Se o “AVIOCAR” é o avião mais utilizado pelos pára-quedistas, os sargentos pára-quedistas que desempenham estas funções são de entre nós os que mais horas utilizaram o “AVIOCAR.” E não como simples passageiros. Não é preciso ser muito velho nos pára-quedistas para ter presente que neste avião cabia ao largador, a ligação visual com a tripulação, com a zona de lançamento e a orientação do avião até ao momento, decidido por ele, de mandar saltar. Não estando a aeronave bem colocada a ele cabia mandar repetir o circuito. Hoje nos saltos de treino grande parte desta responsabilidade foi transferida para os Precursores embora os largadores mantenham essas competências. Com a colaboração do ajudante-largador garante o correcto desenvolvimento dos procedimentos dos saltadores dentro da aeronave. Hora após hora, por vezes dias inteiros, com sucessivas descolagens, lançamentos, aterragens, a eles cabe parte muito importante do sucesso das missões. No aspecto técnico têm de ser, sempre, irrepreensíveis para com as tripulações e para com os saltadores. Para estes últimos, eles são, sobretudo para os mais jovens, o rosto do profissionalismo e da competência, transmitindo-lhes pelo seu desempenho e à vontade a bordo, parte da força para tomar a decisão de saltar.
Missões na Força Aérea Portuguesa, hoje
A frota “AVIOCAR”está hoje concentrada na Esquadra 401 “Cientistas”, sob o comando do Tenente-Coronel PILAV Moura, na Base Aérea N.º 6 (Montijo) e é constituída por 8 aeronaves. Destas duas são da série C-212-300 (VIMAR – Vigilância Marítima) e as restantes da série C-212-100 (cinco de transporte e uma VIMAR). Neste momento os “AVIOCAR” ainda fazem alguma, poucas, missões ligadas à Vigilância Marítima e à Fotografia. O seu sucessor, o C-295M já está a desempenhar as missões e alertas a partir do Montijo, Porto Santo e Açores, assumindo assim a quase totalidade das missões que cabiam ao “AVIOCAR”.
Entretanto este novíssimo C-295M dos quais a Força Aérea Portuguesa já recebeu 10 unidades (7 na versão transporte táctico e 3 para VIMAR), estão concentrados na Esquadra 502 “Elefantes”, sob o comando da Tenente-Coronel PILAV Diná Azevedo, com destacamentos nos arquipélagos dos Açores e Madeira.

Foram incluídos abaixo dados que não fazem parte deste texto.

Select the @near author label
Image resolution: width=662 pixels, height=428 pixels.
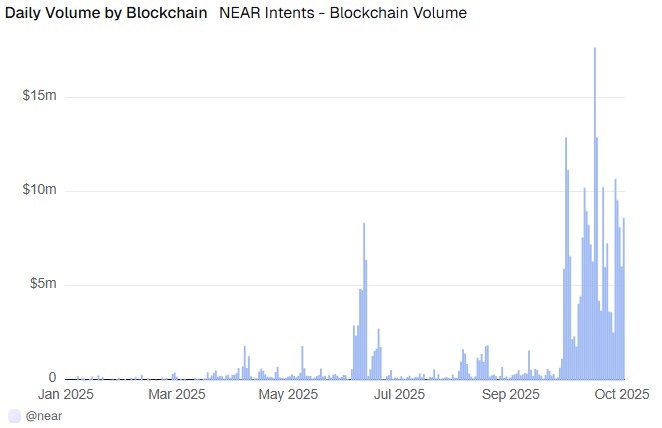click(45, 414)
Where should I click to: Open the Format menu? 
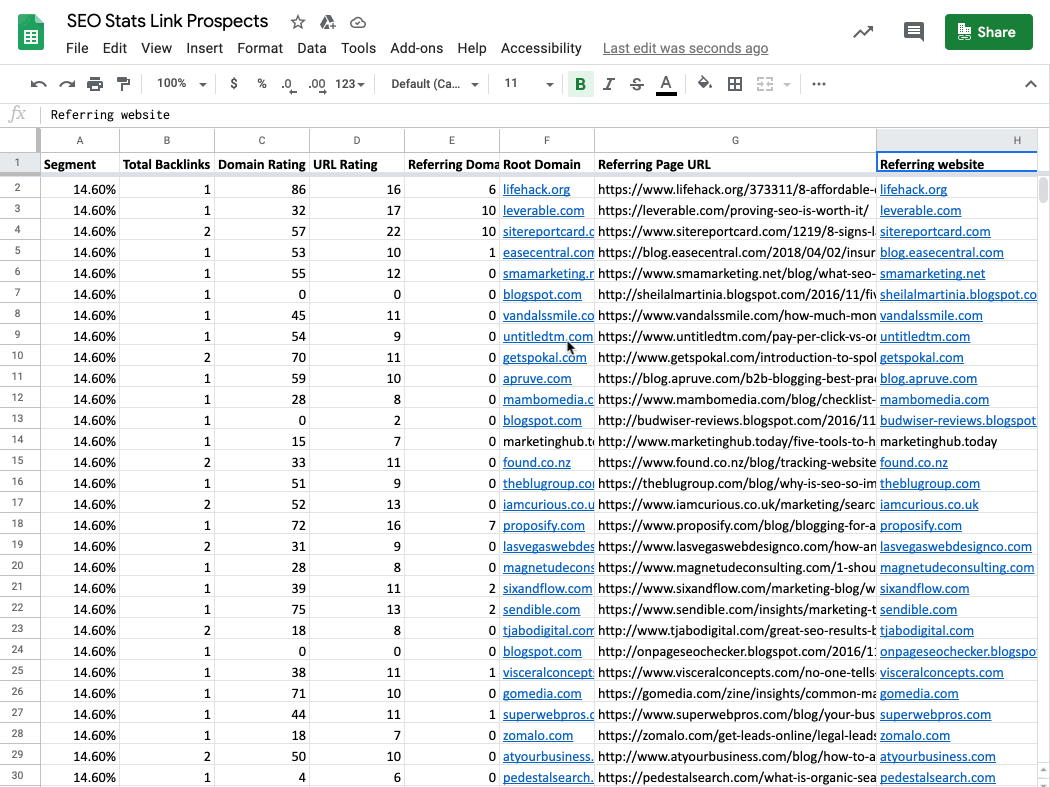point(260,48)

As missões de fotografia e VIMAR ainda “aos ombros” do “AVIOCAR” serão muito em breve também desempenhadas pelos C-295M.
O programa de abate progressivo da frota C-212 está em marcha e os “AVIOCAR” estão a ser usados para qualificação de novos pilotos, usando assim o potencial remanescente das aeronaves. Tudo indica que 2011 será o ano da “inibição” total da frota.

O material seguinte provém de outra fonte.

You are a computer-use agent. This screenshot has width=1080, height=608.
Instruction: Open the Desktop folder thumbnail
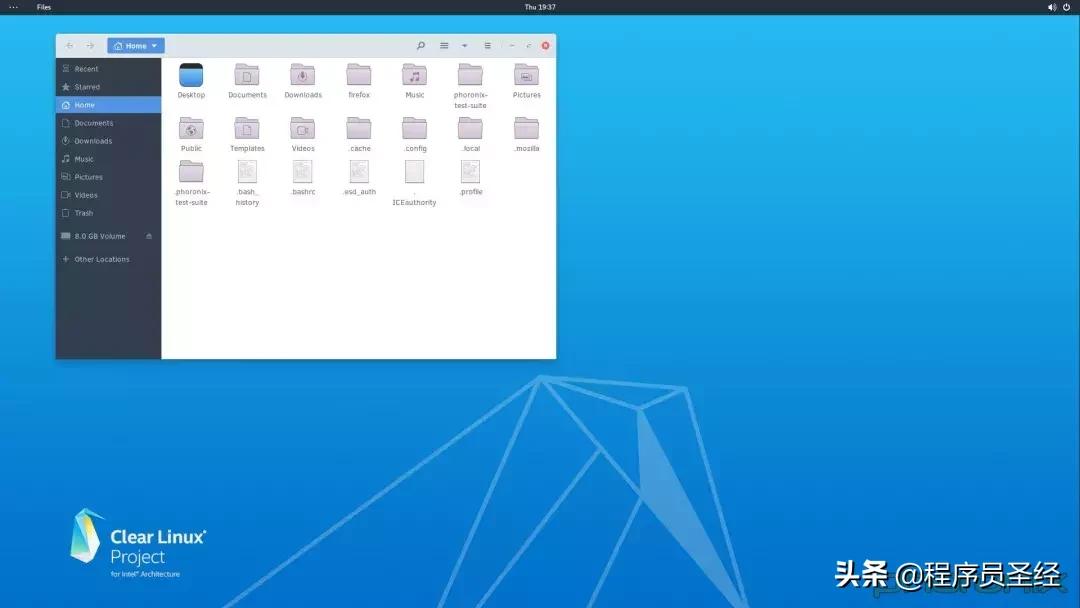pos(191,76)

Além dos aparelhos já entregues para fins museológicos, está prevista a instalação de um em Tancos na antiga Esquadra 502 para exposição permanente, lembrando aos novos “páras” que ali embarcam o antepassado do C-295M, e, tanto quanto foi possível averiguar, não há interessados em comprar os restantes.
Até sempre “AVIOCAR”
No momento em que o C-212-100 já é retirado do serviço aqui no “Operacional” prestamos esta pequena mas sentida homenagem. Não esquecendo que os resultados alcançados não se devem só à máquina em si como a todos os que na Força Aérea Portuguesa a voaram e os que a “metem no ar”: tripulantes e manutenção. Nunca será demais realçar o seu profissionalismo e as extraordinárias relações que regra geral se estabeleceram – sobretudo naturalmente com pilotos, mecânicos de voo e navegadores (enquanto os houve na 502) – permitindo, muitas vezes, fazer o possível e o impossível para alcançar senão ultrapassar os objectivos traçados para “mais um dia de saltos”.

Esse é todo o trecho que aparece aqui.